◆ **Requirement**:
Using the listing below, copy every line that mentions "Wizard".

◆ **The records**:
■ ■ ■ ■ ■ ■ ■
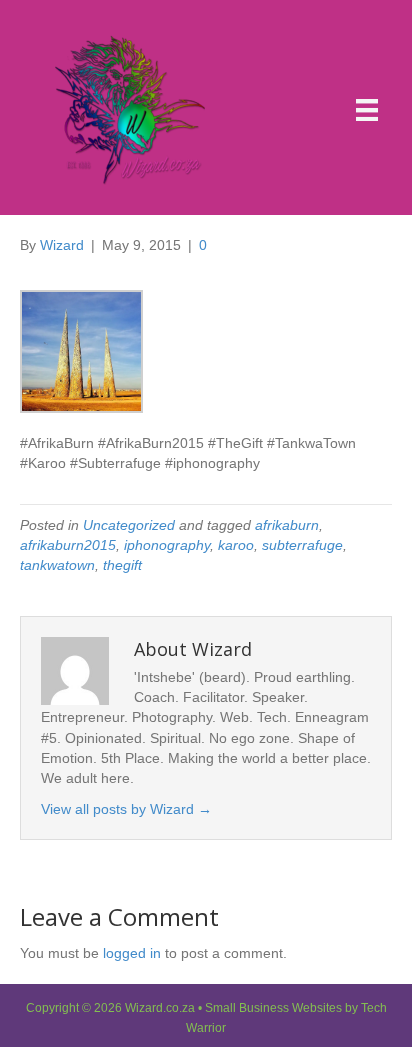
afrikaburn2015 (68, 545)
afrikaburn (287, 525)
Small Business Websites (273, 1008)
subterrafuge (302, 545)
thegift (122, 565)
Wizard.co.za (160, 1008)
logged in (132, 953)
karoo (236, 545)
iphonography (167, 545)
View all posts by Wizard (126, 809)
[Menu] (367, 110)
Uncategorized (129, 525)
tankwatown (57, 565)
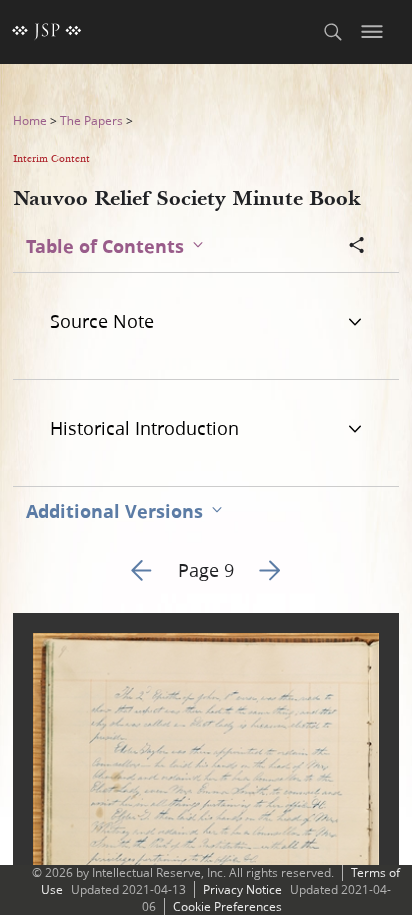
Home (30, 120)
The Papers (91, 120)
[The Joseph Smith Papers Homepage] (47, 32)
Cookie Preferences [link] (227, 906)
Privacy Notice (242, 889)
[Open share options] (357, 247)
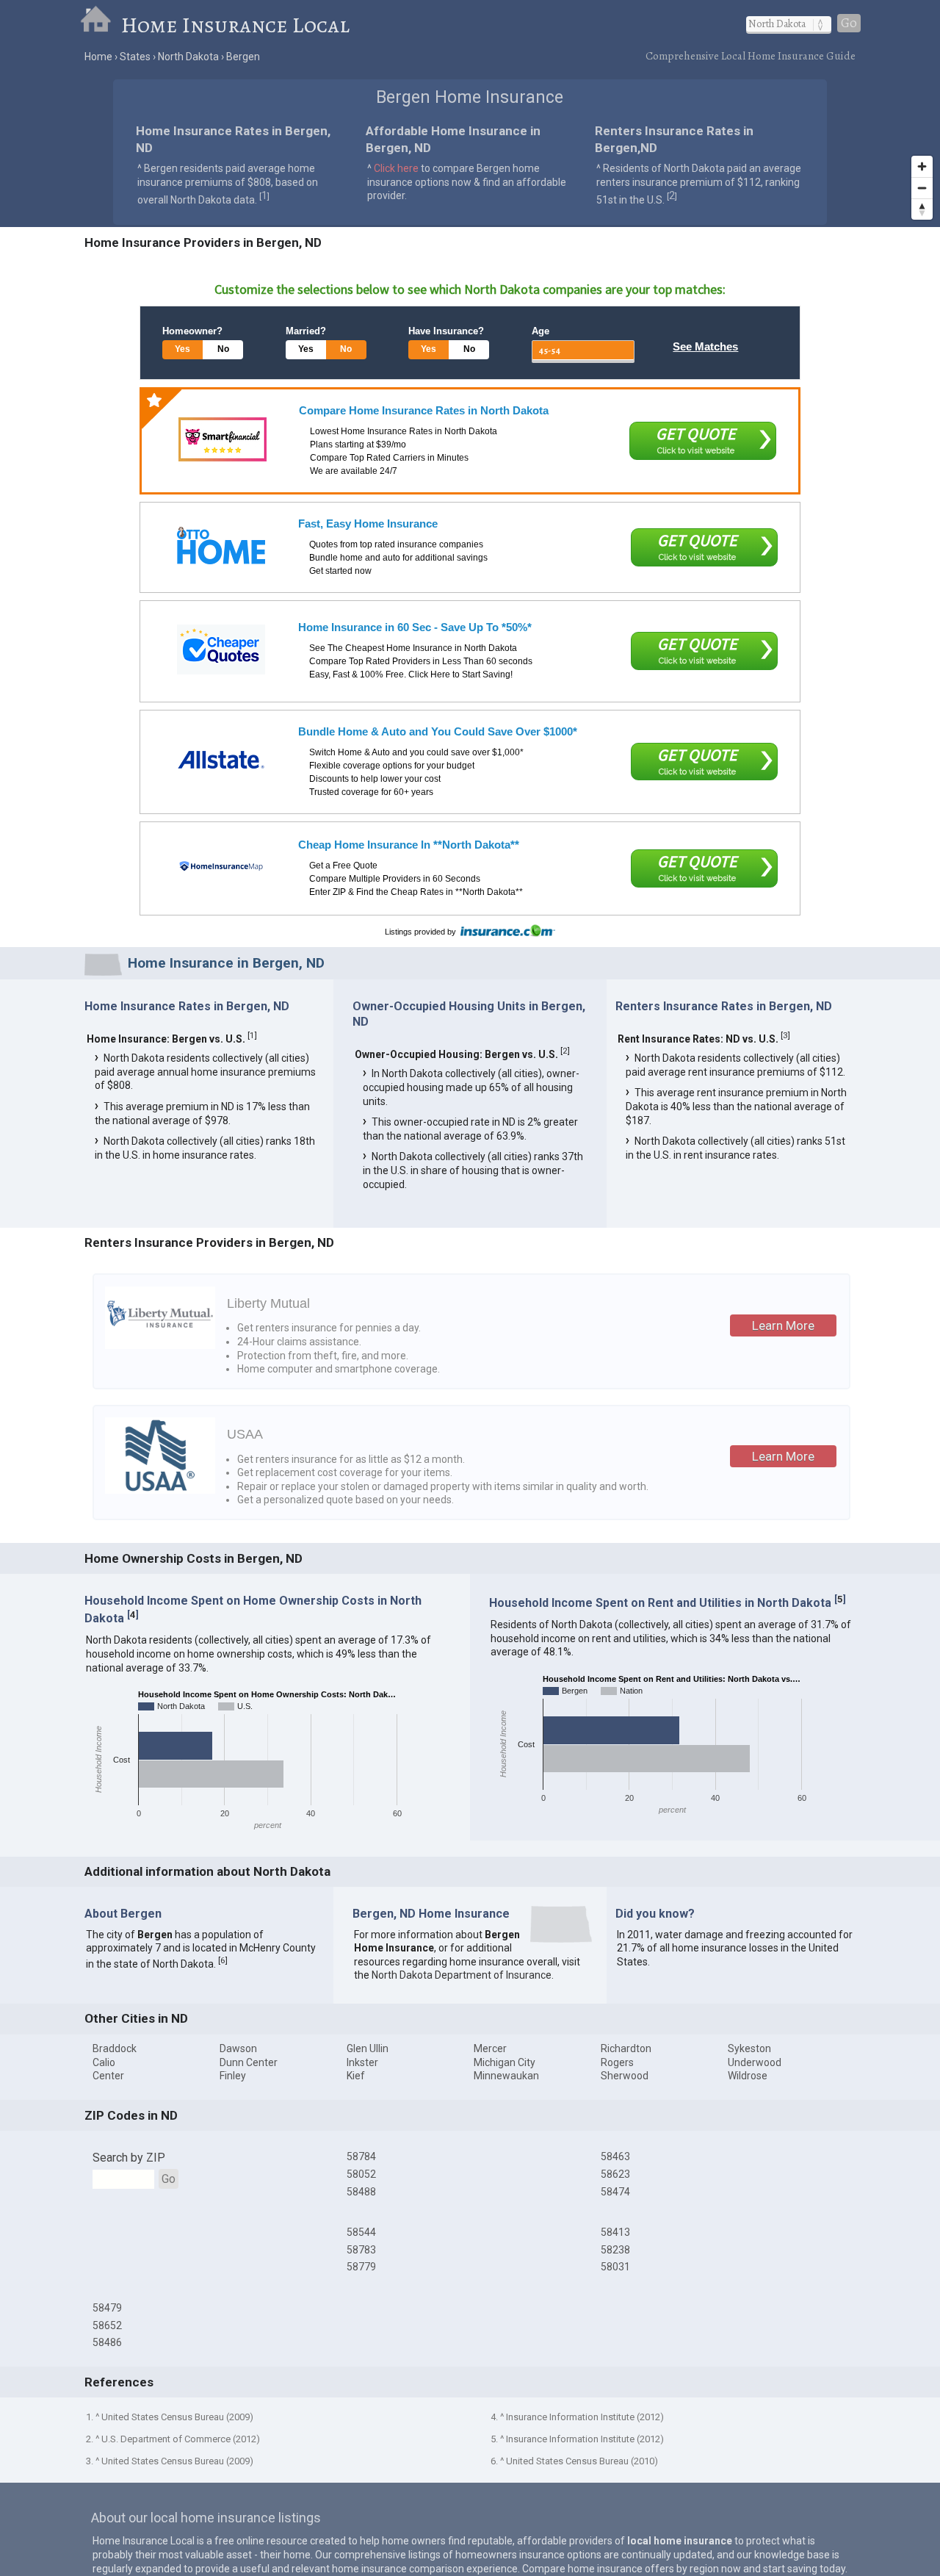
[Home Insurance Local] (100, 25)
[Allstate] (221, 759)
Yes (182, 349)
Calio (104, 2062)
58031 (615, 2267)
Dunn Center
■ ■ ■ ■ ■ ■ ■
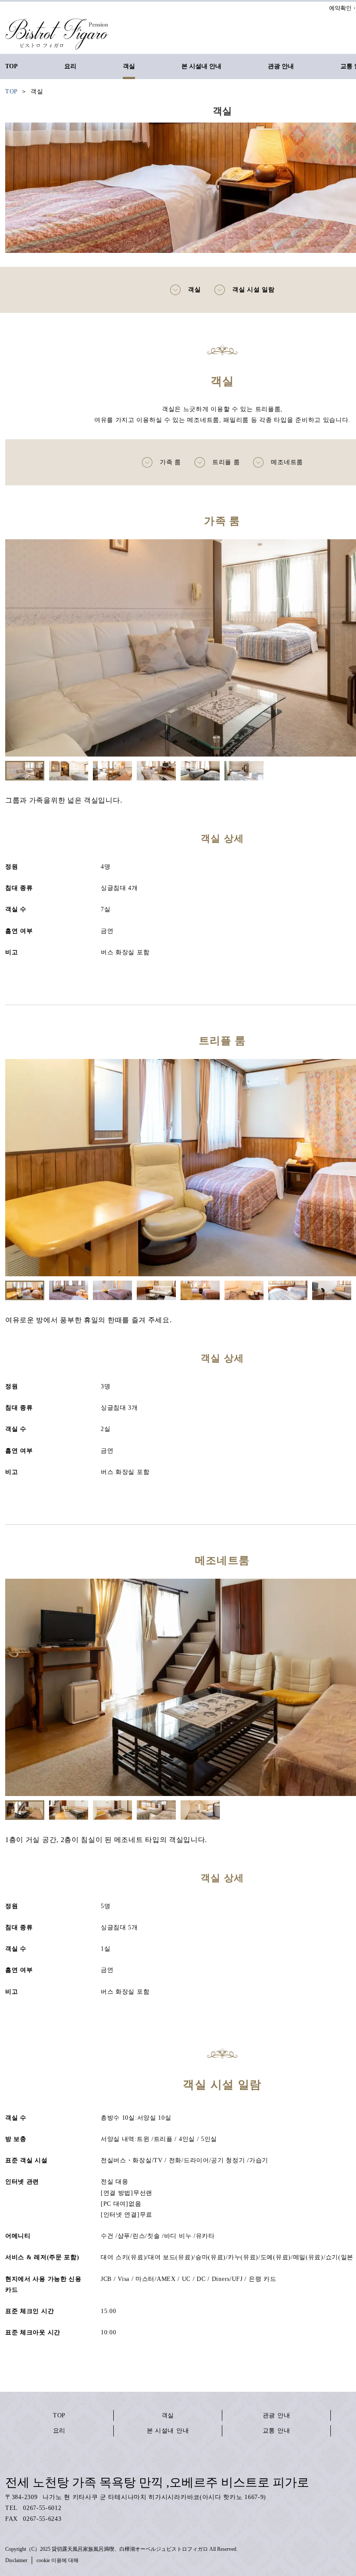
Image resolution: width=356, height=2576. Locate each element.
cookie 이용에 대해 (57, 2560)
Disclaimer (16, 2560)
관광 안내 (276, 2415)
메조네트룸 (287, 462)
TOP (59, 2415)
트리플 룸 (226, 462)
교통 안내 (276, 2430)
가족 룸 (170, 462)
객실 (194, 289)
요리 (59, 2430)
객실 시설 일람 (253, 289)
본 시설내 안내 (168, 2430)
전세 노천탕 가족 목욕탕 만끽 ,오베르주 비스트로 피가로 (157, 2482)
■ ■ ■ ■ ■ ■ ■
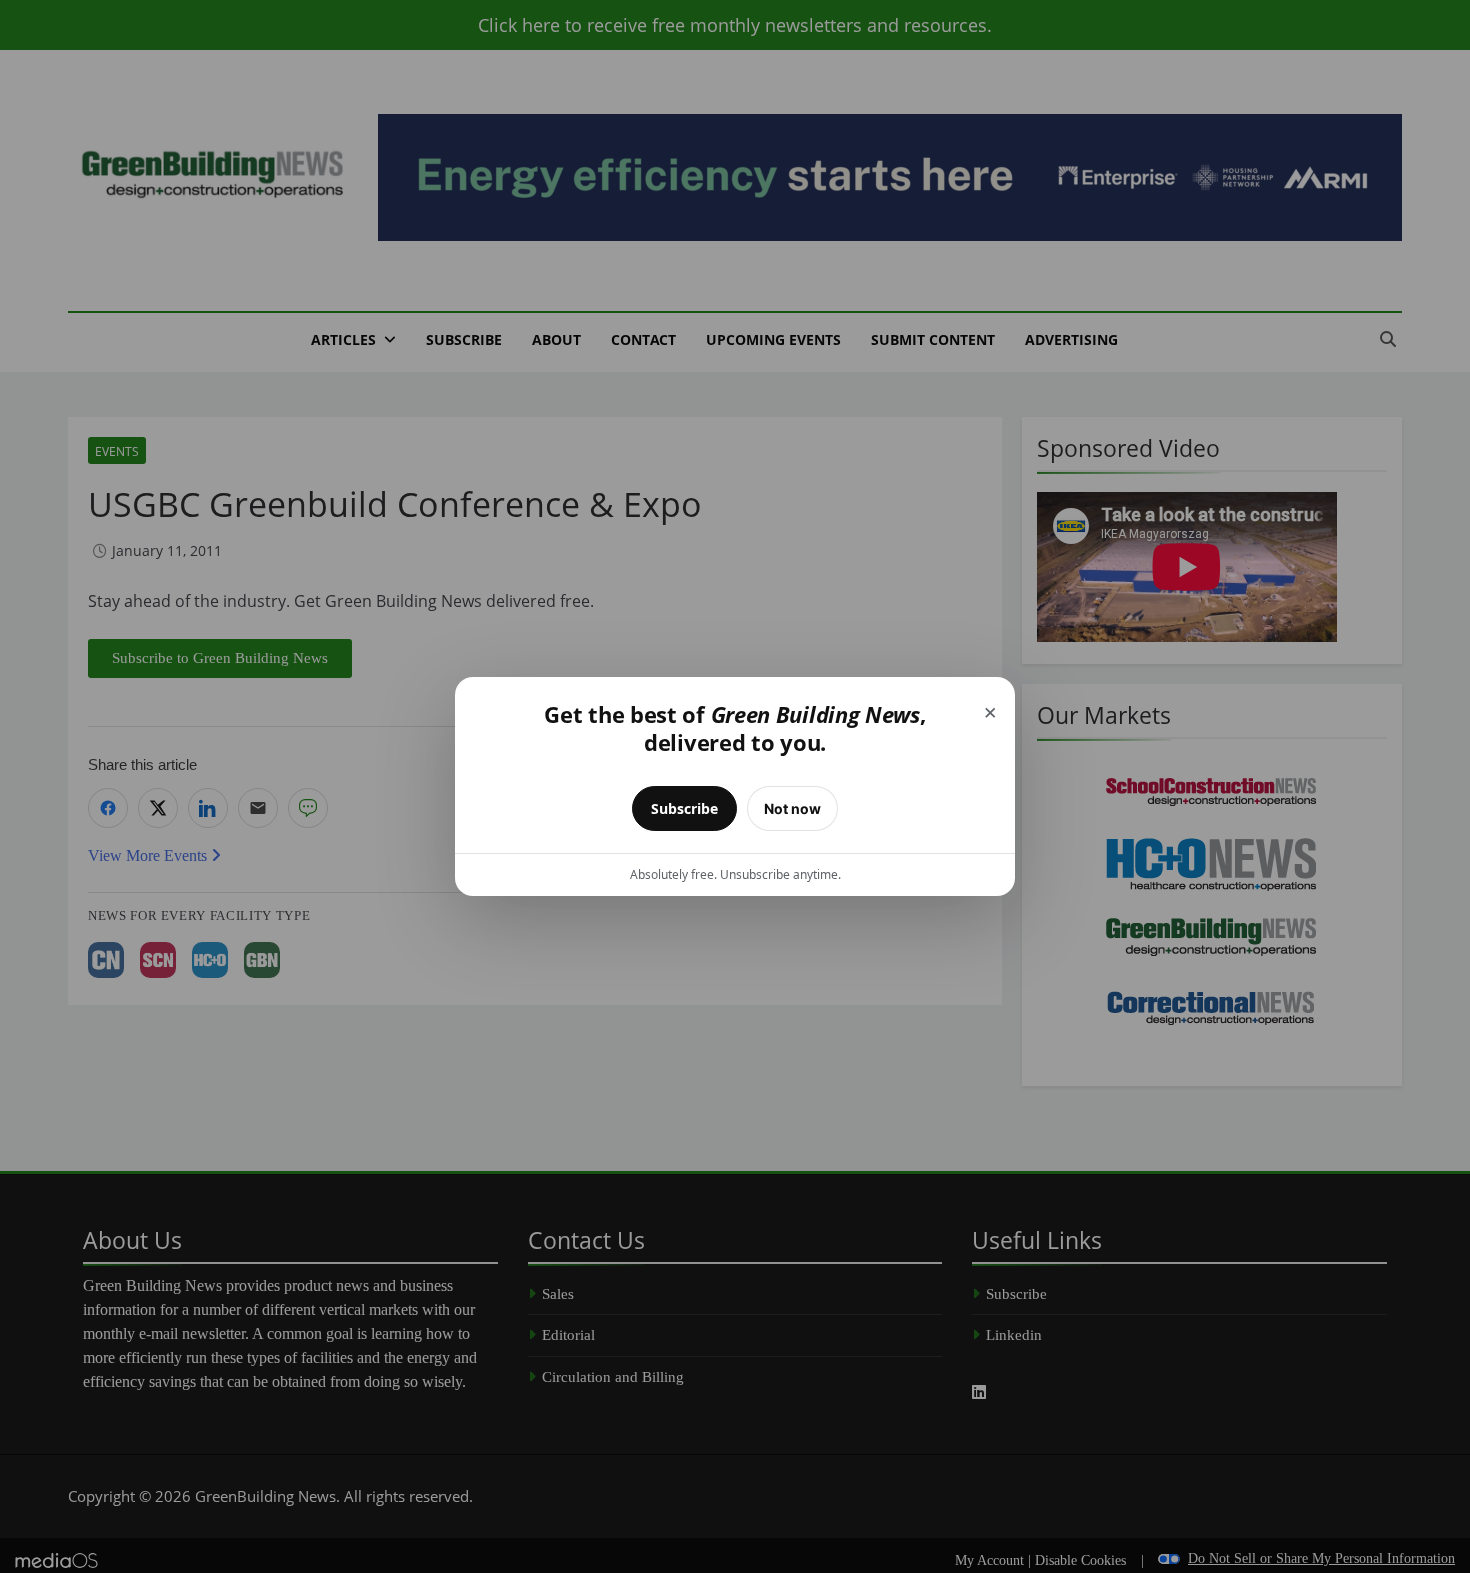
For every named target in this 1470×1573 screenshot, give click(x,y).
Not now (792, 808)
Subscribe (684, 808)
■ ■ ■ ■ ■ ■ ■
◆ **Output below**:
Wizard.co.za (160, 1008)
View all posts by Wizard (126, 809)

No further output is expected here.